▶ [Aim of the task]: Transcribe the records exactly from the line with "Task: Focus the empty area of Only when field" to the end, both included.

▶ [Stored data entries]:
━━━━━━━━━━━━━━━━━━━━

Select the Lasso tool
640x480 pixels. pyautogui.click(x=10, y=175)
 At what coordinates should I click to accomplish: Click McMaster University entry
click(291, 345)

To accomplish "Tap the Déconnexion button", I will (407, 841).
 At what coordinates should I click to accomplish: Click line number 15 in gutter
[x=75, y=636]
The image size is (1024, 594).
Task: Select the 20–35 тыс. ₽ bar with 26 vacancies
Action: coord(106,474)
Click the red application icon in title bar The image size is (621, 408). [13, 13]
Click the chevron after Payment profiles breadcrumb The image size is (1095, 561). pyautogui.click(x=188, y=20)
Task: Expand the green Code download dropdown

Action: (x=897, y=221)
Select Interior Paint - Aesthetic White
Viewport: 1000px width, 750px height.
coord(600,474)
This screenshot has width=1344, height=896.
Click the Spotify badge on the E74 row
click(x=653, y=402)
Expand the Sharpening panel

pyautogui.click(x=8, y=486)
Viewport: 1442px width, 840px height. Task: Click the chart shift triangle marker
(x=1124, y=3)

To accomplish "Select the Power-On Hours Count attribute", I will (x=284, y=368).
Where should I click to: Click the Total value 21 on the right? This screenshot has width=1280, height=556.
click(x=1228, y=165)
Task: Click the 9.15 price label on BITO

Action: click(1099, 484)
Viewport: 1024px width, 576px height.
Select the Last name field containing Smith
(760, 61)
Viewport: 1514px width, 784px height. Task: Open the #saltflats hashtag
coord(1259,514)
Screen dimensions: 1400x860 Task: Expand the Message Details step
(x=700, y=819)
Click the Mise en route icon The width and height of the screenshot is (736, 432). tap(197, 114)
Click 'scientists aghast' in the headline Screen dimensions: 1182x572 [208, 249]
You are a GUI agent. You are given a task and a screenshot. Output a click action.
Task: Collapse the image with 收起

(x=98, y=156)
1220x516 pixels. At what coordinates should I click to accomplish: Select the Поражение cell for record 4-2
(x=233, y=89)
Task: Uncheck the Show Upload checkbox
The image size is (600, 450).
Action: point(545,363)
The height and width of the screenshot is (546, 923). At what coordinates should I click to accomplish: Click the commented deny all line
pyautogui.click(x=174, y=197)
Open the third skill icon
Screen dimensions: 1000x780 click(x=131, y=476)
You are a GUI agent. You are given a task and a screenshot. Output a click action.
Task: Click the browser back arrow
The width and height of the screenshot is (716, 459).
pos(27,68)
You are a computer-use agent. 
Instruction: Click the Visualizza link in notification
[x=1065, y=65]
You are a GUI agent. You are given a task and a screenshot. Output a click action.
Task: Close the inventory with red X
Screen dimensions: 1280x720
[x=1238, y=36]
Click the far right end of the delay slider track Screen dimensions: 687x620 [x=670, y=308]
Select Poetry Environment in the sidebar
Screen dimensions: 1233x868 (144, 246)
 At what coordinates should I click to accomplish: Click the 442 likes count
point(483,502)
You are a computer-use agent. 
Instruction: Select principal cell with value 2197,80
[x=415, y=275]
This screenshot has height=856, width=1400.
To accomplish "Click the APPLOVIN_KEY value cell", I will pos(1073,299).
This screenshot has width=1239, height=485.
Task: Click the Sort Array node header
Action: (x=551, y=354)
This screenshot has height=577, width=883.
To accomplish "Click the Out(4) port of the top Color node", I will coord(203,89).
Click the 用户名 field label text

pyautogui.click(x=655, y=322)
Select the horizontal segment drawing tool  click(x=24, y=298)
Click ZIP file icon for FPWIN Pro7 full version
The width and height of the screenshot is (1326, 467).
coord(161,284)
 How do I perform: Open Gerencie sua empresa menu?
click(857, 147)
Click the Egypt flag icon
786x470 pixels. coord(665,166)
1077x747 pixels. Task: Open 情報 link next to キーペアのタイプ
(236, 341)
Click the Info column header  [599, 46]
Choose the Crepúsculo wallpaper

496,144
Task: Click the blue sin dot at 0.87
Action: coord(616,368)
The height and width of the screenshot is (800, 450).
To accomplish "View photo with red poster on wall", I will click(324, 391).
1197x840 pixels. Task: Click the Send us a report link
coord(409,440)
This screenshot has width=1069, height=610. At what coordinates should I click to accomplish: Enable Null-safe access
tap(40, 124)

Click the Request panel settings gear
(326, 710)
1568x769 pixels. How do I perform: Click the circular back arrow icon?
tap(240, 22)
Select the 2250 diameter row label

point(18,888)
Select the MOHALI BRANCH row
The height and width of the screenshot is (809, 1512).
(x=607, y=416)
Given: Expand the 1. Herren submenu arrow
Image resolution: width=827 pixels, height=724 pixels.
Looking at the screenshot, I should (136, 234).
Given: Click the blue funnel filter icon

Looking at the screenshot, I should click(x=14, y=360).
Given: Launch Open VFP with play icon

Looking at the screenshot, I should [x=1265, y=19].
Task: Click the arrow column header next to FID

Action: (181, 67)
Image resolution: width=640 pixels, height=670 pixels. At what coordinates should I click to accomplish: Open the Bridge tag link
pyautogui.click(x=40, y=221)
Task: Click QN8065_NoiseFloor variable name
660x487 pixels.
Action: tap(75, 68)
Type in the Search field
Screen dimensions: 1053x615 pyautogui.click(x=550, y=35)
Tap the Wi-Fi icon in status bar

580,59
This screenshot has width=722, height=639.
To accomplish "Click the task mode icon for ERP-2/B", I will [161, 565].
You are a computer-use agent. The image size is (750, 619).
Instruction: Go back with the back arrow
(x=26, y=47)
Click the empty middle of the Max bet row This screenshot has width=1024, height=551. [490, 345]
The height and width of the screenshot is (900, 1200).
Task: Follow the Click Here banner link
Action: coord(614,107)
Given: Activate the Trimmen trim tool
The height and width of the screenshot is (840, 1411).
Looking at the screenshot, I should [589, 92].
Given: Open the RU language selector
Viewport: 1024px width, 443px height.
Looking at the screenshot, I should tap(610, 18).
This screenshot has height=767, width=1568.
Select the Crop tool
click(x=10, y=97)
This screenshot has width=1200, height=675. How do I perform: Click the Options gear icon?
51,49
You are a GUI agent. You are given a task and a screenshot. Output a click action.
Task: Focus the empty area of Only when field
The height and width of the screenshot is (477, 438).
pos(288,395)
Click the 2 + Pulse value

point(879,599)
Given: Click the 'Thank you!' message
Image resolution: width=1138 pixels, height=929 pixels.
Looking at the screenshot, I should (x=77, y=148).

━━━━━━━━━━━━━━━━━━━━

▶ [Task response]:
Task: Focus the empty area of Only when field
The height and width of the screenshot is (477, 438).
pos(288,395)
Click the 2 + Pulse value

point(879,599)
Given: Click the 'Thank you!' message
Image resolution: width=1138 pixels, height=929 pixels.
Looking at the screenshot, I should (x=77, y=148).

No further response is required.